Se ha experimentado una internacionalización de las agendas de seguridad mezcladas con intereses políticos y económicos de las potencias regionales en un ambiente del multicentrismo que depone toda intervención exterior a la región, sintetizada en el corolario Trump. 

Esta situación tiene dos connotaciones; por un parte se subordinarían las agendas nacionales de los países ante la prioridad de la agenda de seguridad mix de la potencia regional y por otro lado se provoca un alineamiento de los países pívot, es decir de los países con mayor o menor incidencia de las afectaciones por las amenazas a la seguridad produciéndose un acercamiento, alejamiento y aun fricción entre los paises dependiendo de su comprometimiento con la agenda de seguridad dominante.

El alineamiento de los países se realizaría en función del apoyo estadounidense en inteligencia, mejoramiento de las capacidades estratégicas militares que reduzca las vulnerabilidades de los pises para proveerse de su propia seguridad. En definitiva, a la protección estrategia de la potencia e la región.

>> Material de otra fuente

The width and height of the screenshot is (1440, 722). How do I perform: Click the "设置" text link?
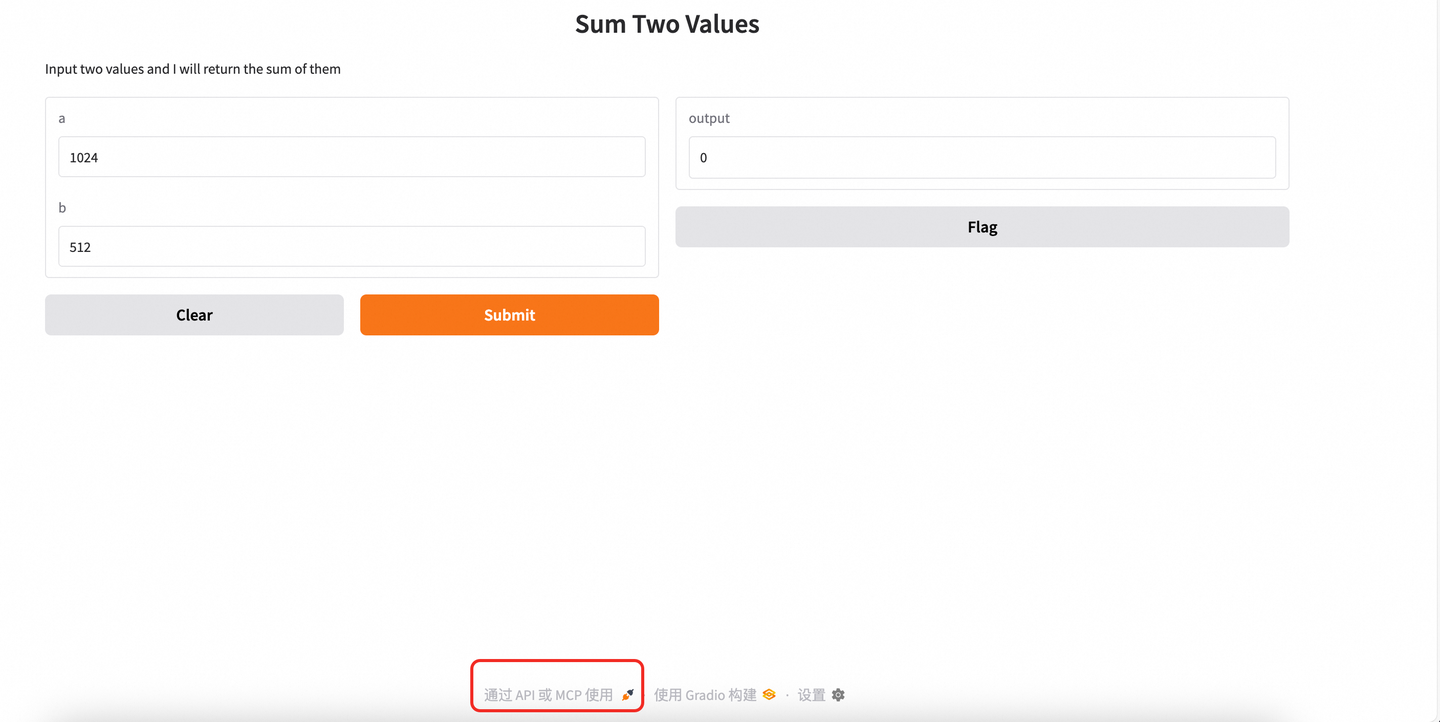(x=811, y=695)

Frente a esta alternativa de alineamiento queda abierta una disyuntiva, los países pueden optar por un modelo de seguridad internacional de alianza binacional o de seguridad cooperativa regional.

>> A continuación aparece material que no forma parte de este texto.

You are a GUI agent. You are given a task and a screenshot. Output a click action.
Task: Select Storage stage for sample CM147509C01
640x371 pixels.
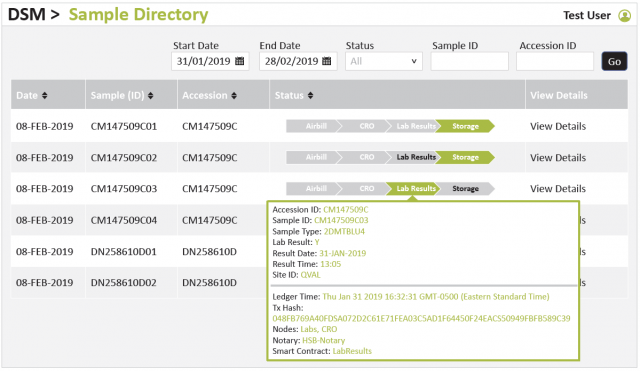coord(465,126)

La capacidad de los países ante una amenaza transnacional geoestratégica es limitada para una gestión unilateral, por lo tanto, un modelo se seguridad binacional, facilitaría la transferencia de capacidades tácticas en forma rápida para dar mejor respuesta y focalizada al punto de decisión que permita recuperar el control institucional. 

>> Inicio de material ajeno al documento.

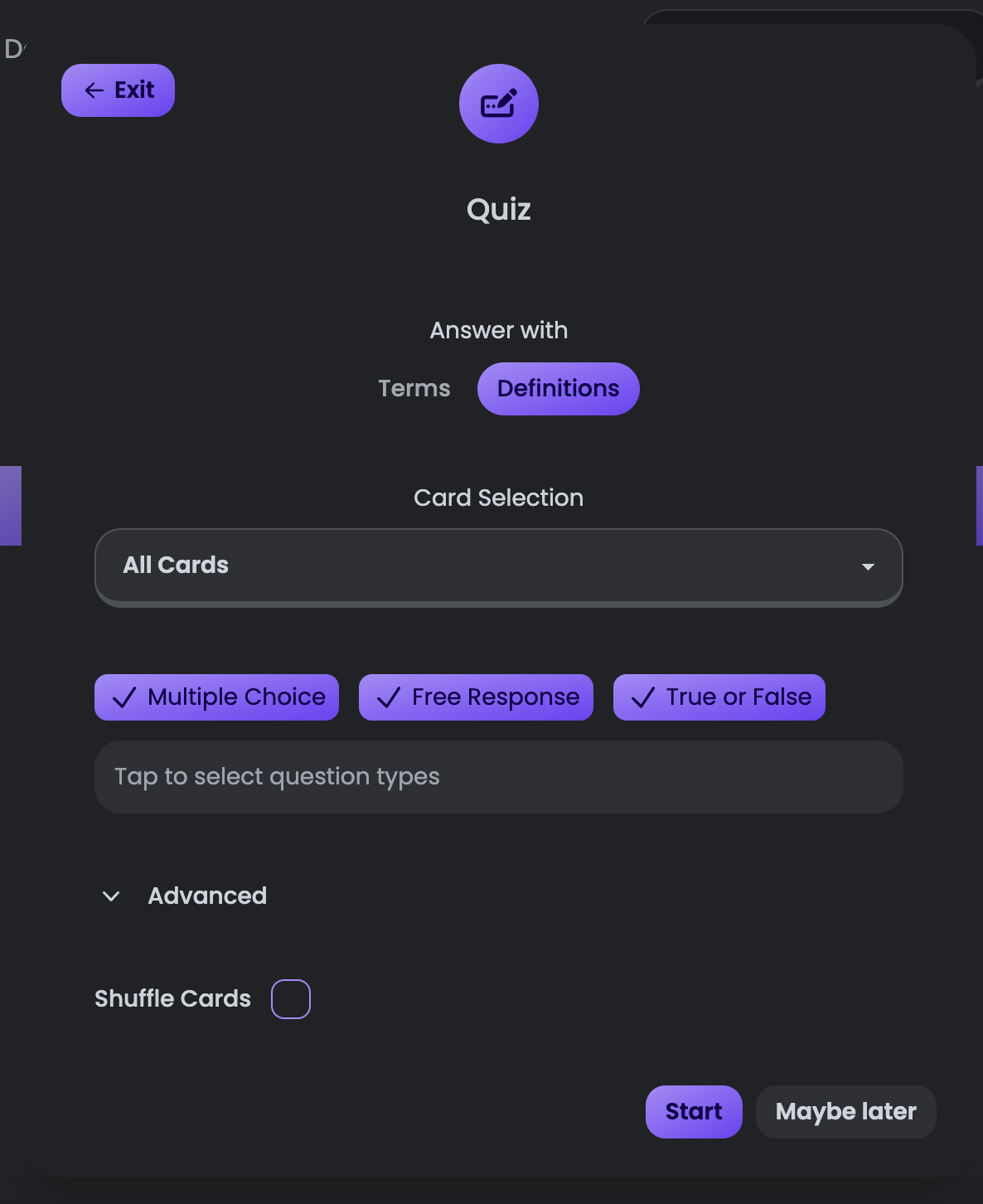The width and height of the screenshot is (983, 1204).
Task: Switch answer mode to Terms
Action: [414, 388]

No obstante, el riesgo de dependencia es inminente ante la agenda externa por imposición o influencia manifiesta, con limitaciones de carácter operativo relacionadas fundamentalmente por las normativas legales nacionales y la cadena de mando en la realización de las operaciones militares.

El modelo de seguridad cooperativa en tanto es más proclive a una coordinación multinivel, con decisiones ajustadas a la soberanía de los países, en las decisiones consensuadas que se tomen con mayor legitimidad político, militar, social relacionadas con el derecho internacional. 

La seguridad cooperativa regional pondría al Ecuador como un a articulador estratégico en una cooperación seguridad cooperativa regional por ser más oportuna, eficaz y confiable. Las alianzas binacionales no se descartan y deben existir, pero subordinadas a un marco regional que se base en el derecho internacional, evite la dependencia integrándose al orden mundial metacéntrico.